Я лёг на спину, подложил руки под голову и стал слушать бессвязный бред Арианы и мерное, свистящее дыхание Сандры. И складывал в уме то, что завтра понесу на весы. Перебирал свою поклажу, взвешивал камни своей души – те, что не вываливаются из мешка на таможне. Только теперь к этой горе прибавился ещё один острый, режущий камешек: имя Тимки и тот глоток воды, которого я ему только что не дал.
* * *
К утру отлегло. Не сильно – жажда осталась, сухость рвала нёбо, боль в натруженных мышцах никуда не делась, и Ариана всё так же горела печкой. Но гулкий звон в черепе поутих, мысли встали ровнее, перестали метаться загнанными крысами.
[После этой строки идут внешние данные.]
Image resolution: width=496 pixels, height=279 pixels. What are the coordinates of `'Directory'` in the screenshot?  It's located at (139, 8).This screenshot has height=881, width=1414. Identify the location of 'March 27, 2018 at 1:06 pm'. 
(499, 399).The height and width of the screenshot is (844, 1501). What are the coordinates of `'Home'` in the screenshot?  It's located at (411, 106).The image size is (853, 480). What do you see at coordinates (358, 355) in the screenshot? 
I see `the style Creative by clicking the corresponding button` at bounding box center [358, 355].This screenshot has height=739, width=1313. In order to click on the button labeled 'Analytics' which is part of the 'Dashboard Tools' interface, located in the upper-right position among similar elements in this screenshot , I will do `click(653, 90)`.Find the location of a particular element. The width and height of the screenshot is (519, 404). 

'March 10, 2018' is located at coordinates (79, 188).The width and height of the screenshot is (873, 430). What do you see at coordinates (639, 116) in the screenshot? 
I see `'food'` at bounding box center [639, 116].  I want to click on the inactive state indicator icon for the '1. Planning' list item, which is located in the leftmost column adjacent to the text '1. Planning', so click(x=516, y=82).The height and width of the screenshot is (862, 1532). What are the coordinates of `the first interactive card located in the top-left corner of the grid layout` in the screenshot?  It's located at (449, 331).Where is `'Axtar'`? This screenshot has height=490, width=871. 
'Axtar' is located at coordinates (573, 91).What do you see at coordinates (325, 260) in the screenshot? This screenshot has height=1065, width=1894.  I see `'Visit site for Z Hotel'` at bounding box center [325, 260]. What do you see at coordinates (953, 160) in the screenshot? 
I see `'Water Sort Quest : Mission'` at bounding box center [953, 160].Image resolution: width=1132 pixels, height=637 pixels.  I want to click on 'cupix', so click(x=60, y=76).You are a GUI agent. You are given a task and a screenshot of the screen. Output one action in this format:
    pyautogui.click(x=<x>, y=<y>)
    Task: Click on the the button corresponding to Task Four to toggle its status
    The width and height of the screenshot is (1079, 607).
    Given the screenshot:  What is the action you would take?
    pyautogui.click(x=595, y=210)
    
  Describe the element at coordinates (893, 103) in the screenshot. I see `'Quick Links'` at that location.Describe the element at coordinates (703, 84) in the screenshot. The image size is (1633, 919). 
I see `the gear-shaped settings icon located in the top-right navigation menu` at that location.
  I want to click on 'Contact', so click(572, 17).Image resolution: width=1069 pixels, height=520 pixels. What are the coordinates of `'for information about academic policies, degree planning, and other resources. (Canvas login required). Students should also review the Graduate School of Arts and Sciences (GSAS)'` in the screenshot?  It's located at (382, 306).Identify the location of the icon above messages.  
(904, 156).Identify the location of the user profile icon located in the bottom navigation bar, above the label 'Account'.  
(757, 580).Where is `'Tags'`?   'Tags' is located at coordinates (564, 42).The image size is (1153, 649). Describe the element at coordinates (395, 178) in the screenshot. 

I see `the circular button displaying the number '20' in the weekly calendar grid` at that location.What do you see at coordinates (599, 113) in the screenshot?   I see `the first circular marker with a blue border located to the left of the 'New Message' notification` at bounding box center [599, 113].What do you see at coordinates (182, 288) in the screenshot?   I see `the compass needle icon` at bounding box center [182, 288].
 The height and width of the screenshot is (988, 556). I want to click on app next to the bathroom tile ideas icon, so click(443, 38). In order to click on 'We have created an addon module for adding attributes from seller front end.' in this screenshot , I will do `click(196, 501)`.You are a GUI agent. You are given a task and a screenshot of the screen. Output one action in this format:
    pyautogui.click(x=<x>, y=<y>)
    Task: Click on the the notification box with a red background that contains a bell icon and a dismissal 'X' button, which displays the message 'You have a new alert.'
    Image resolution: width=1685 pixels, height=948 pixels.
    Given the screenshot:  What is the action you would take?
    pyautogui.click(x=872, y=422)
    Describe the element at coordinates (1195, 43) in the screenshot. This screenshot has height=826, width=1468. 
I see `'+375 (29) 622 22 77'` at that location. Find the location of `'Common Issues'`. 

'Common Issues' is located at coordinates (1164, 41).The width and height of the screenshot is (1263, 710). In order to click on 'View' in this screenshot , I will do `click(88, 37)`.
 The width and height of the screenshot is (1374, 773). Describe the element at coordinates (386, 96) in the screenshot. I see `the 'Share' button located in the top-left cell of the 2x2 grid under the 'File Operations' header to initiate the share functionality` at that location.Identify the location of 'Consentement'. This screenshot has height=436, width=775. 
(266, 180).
Пришло холодное, злое спокойствие человека, которому больше нечего терять.
Я поднялся – медленно, со скрипом в суставах, цепляясь за каменные выступы остова, – и пошёл к сфинксу. Один. Сандра меня не окликнула и не стала удерживать. Она знала: мой срок вышел. Пора платить по счетам.
Стекло скрежетало под ботинками. Поле вмороженных тянулось к подножию всё гуще, пласт лежал на пласте – сотни, тысячи запрокинутых лиц белели под гладью. Застывшие гримасы ужаса, боли и жадности. Все они когда-то дошли сюда. Все они думали, что хитрее камня. И все они ответили быстро.
Я шёл медленно, ставя ногу осторожно, как по весеннему льду, и с каждым моим шагом чёрная громада росла, застилала небо, давила на плечи невыносимой, тысячелетней тяжестью. У самых лап я остановился. Задрал голову до хруста в шее. Каменные веки поднялись мне навстречу. Чёрная пустота вгляделась в меня.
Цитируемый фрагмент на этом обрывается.